MATERIAL TO PROCESS section start

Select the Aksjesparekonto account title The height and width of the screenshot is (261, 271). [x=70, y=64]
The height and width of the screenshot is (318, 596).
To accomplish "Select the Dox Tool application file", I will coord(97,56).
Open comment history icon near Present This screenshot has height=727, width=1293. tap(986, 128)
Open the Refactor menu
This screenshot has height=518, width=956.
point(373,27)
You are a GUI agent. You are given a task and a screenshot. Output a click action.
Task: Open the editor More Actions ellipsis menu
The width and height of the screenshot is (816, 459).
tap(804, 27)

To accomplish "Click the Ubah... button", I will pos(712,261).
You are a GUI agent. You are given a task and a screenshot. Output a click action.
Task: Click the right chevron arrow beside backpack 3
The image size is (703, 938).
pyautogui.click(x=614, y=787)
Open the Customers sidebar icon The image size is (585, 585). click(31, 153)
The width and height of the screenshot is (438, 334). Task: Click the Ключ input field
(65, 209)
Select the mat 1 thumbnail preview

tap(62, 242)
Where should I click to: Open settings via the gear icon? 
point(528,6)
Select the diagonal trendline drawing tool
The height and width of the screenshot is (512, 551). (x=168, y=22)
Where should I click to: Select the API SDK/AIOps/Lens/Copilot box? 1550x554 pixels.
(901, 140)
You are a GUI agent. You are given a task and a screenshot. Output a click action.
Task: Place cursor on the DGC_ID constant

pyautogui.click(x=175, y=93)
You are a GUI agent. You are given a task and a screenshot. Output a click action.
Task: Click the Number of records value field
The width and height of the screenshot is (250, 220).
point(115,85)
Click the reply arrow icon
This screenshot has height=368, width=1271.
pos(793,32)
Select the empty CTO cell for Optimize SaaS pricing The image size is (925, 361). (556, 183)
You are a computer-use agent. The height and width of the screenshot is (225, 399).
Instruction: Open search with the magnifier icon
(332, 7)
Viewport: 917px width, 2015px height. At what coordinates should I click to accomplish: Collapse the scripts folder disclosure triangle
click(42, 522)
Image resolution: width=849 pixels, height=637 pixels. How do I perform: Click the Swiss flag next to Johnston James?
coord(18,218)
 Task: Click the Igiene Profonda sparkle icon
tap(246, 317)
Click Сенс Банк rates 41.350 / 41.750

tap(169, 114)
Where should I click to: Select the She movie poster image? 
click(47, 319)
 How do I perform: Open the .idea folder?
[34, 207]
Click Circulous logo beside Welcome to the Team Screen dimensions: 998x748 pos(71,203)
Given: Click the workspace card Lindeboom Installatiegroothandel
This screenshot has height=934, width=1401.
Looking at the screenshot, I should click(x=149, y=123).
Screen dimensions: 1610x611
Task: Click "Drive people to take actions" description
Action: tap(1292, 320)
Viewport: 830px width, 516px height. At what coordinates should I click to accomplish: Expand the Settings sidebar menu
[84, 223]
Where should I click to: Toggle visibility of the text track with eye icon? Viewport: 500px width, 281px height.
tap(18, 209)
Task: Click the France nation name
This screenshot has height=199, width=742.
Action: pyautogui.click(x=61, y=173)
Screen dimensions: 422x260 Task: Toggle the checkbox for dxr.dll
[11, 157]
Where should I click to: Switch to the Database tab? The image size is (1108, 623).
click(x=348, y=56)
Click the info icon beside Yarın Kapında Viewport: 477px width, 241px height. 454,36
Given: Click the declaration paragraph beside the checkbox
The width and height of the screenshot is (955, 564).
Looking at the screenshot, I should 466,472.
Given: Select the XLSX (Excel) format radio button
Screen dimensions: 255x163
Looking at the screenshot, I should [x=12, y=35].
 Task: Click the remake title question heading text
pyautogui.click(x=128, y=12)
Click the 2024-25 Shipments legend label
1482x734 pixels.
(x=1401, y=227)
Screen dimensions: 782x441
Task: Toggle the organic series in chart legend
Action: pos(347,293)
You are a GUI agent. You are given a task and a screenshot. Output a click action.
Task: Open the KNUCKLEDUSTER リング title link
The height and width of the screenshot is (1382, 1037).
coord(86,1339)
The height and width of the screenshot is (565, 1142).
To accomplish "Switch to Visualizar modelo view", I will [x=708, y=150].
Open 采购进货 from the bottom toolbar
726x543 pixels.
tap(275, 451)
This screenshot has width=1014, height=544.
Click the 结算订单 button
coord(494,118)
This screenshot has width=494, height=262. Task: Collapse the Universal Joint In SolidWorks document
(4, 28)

MATERIAL TO PROCESS section end

**EXERCISE PROMPT**
An exact copy of all the records is the only acceptable answer.

**SOLUTION**
Select the Aksjesparekonto account title The height and width of the screenshot is (261, 271). [x=70, y=64]
The height and width of the screenshot is (318, 596).
To accomplish "Select the Dox Tool application file", I will coord(97,56).
Open comment history icon near Present This screenshot has height=727, width=1293. tap(986, 128)
Open the Refactor menu
This screenshot has height=518, width=956.
point(373,27)
You are a GUI agent. You are given a task and a screenshot. Output a click action.
Task: Open the editor More Actions ellipsis menu
The width and height of the screenshot is (816, 459).
tap(804, 27)

To accomplish "Click the Ubah... button", I will pos(712,261).
You are a GUI agent. You are given a task and a screenshot. Output a click action.
Task: Click the right chevron arrow beside backpack 3
The image size is (703, 938).
pyautogui.click(x=614, y=787)
Open the Customers sidebar icon The image size is (585, 585). click(31, 153)
The width and height of the screenshot is (438, 334). Task: Click the Ключ input field
(65, 209)
Select the mat 1 thumbnail preview

tap(62, 242)
Where should I click to: Open settings via the gear icon? 
point(528,6)
Select the diagonal trendline drawing tool
The height and width of the screenshot is (512, 551). (x=168, y=22)
Where should I click to: Select the API SDK/AIOps/Lens/Copilot box? 1550x554 pixels.
(901, 140)
You are a GUI agent. You are given a task and a screenshot. Output a click action.
Task: Place cursor on the DGC_ID constant

pyautogui.click(x=175, y=93)
You are a GUI agent. You are given a task and a screenshot. Output a click action.
Task: Click the Number of records value field
The width and height of the screenshot is (250, 220).
point(115,85)
Click the reply arrow icon
This screenshot has height=368, width=1271.
pos(793,32)
Select the empty CTO cell for Optimize SaaS pricing The image size is (925, 361). (556, 183)
You are a computer-use agent. The height and width of the screenshot is (225, 399).
Instruction: Open search with the magnifier icon
(332, 7)
Viewport: 917px width, 2015px height. At what coordinates should I click to accomplish: Collapse the scripts folder disclosure triangle
click(42, 522)
Image resolution: width=849 pixels, height=637 pixels. How do I perform: Click the Swiss flag next to Johnston James?
coord(18,218)
 Task: Click the Igiene Profonda sparkle icon
tap(246, 317)
Click Сенс Банк rates 41.350 / 41.750

tap(169, 114)
Where should I click to: Select the She movie poster image? 
click(47, 319)
 How do I perform: Open the .idea folder?
[34, 207]
Click Circulous logo beside Welcome to the Team Screen dimensions: 998x748 pos(71,203)
Given: Click the workspace card Lindeboom Installatiegroothandel
This screenshot has height=934, width=1401.
Looking at the screenshot, I should click(x=149, y=123).
Screen dimensions: 1610x611
Task: Click "Drive people to take actions" description
Action: tap(1292, 320)
Viewport: 830px width, 516px height. At what coordinates should I click to accomplish: Expand the Settings sidebar menu
[84, 223]
Where should I click to: Toggle visibility of the text track with eye icon? Viewport: 500px width, 281px height.
tap(18, 209)
Task: Click the France nation name
This screenshot has height=199, width=742.
Action: pyautogui.click(x=61, y=173)
Screen dimensions: 422x260 Task: Toggle the checkbox for dxr.dll
[11, 157]
Where should I click to: Switch to the Database tab? The image size is (1108, 623).
click(x=348, y=56)
Click the info icon beside Yarın Kapında Viewport: 477px width, 241px height. 454,36
Given: Click the declaration paragraph beside the checkbox
The width and height of the screenshot is (955, 564).
Looking at the screenshot, I should 466,472.
Given: Select the XLSX (Excel) format radio button
Screen dimensions: 255x163
Looking at the screenshot, I should [x=12, y=35].
 Task: Click the remake title question heading text
pyautogui.click(x=128, y=12)
Click the 2024-25 Shipments legend label
1482x734 pixels.
(x=1401, y=227)
Screen dimensions: 782x441
Task: Toggle the organic series in chart legend
Action: pos(347,293)
You are a GUI agent. You are given a task and a screenshot. Output a click action.
Task: Open the KNUCKLEDUSTER リング title link
The height and width of the screenshot is (1382, 1037).
coord(86,1339)
The height and width of the screenshot is (565, 1142).
To accomplish "Switch to Visualizar modelo view", I will [x=708, y=150].
Open 采购进货 from the bottom toolbar
726x543 pixels.
tap(275, 451)
This screenshot has width=1014, height=544.
Click the 结算订单 button
coord(494,118)
This screenshot has width=494, height=262. Task: Collapse the Universal Joint In SolidWorks document
(4, 28)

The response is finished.